En forma categórica, Macri negó en diálogo con Clarín que la posibilidad de que Lavagna decida competir por el sillón presidencial altere en algo los planes de su partido. “Lavagna es un kirchnerista moderado. No me preocupa”, aseguró. Y no descartó que las críticas que partieron desde hombres afines al Gobierno hacia Lavagna formen parte de una jugada del oficialismo. “Los ultrakirchneristas alguna vez le pegaron a Scioli y luego siguieron juntos”, comparó.
En el ARI de Elisa Carrió —la primera que lanzó oficialmente su candidatura presidencial el sábado en Mendoza— la sensación es similar, aunque sólo hablaron las segundas líneas: ante un llamado de Clarín, la fundadora del ARI optó, esta vez, por el silencio. Eso, a pesar de que venía tratando de embarrar la imagen de Lavagna con el argumento de que su eventual postulación era “un tema de Eduardo Duhalde y Raúl Alfonsín”.
Quien sí habló fue el presidente del bloque de diputados del ARI, Eduardo Macaluse: “Puede volver a darse un enfrentamiento artificial entre grupos del PJ que después se terminan uniendo”, afirmó.

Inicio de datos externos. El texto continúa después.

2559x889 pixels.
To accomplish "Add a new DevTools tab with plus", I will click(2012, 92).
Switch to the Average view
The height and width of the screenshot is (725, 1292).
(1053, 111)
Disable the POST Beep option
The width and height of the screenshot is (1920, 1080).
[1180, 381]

“Es una disputa interna que en algún lugar puede ser funcional al Gobierno”, agregó Macaluse. La otra mirada del diputado de centroizquierda apunta a que la instalación del economista como virtual candidato para enfrentar a Kirchner parte de “grupos de poder económico”.
Con palabras casi idénticas, en el seno del macrismo calificaban ayer los últimos pasos del ex ministro como una puesta en escena “funcional al Gobierno”. Es decir, los funcionarios y dirigentes que tienen mejor llegada con el diputado del PRO sostenían que los movimientos de Lavagna no son más que “un amague para ver quién se tira a la pileta”.
“Entre Lavagna y Kirchner hay matices, pero ambos representan el oficialismo”, insistió Macri. El referente del centroderecha dice estar convencido de que la alternativa al poder kirchnerista debe contemplar una mirada bien diferente. En pocas palabras: aunque no lo exprese, supone que en el momento que el electorado apueste por un cambio no lo hará por alguien que “hasta hace unos meses festejaba los índices económicos con el Presidente”.
Con ese pensamiento de fondo, Compromiso para el Cambio, lanzará mañana en Córdoba el partido a nivel nacional. Macri juega a dos puntas: mira de reojo a la Ciudad mientras planifica recorrer el país de punta a punta. En los últimos días pasó, en menos de 48 horas, de caminar Tierra del Fuego a reunirse con vecinos de Lomas de Zamora.
En cambio, en el ARI se jactan de tener las ideas más ordenadas. “Nosotros no especulamos”, sostienen los incondicionales de Carrió. Y aclaran que sólo están metidos de lleno en difundir las tres iniciativas de campaña: la redistribución del ingreso y la riqueza, el respeto por las instituciones y la firma de un contrato moral que, incluso, podrían abarcar a otras fuerzas políticas con las que, dicen, no harán alianzas.
“El pacto Duhalde-Alfonsín tenía una referencia: la candidatura de Lavagna”, opinó a este diario la diputada Elsa Quiroz, en línea con los dichos de su jefa política. Y lanzó una frase, que podría ser el eje del discurso que adoptaría Carrió en caso de que Lavagna sea uno de los rivales. “No nos preocupa lo que haga Kirchner ni Lavagna. Representan los mismos intereses”, indicó.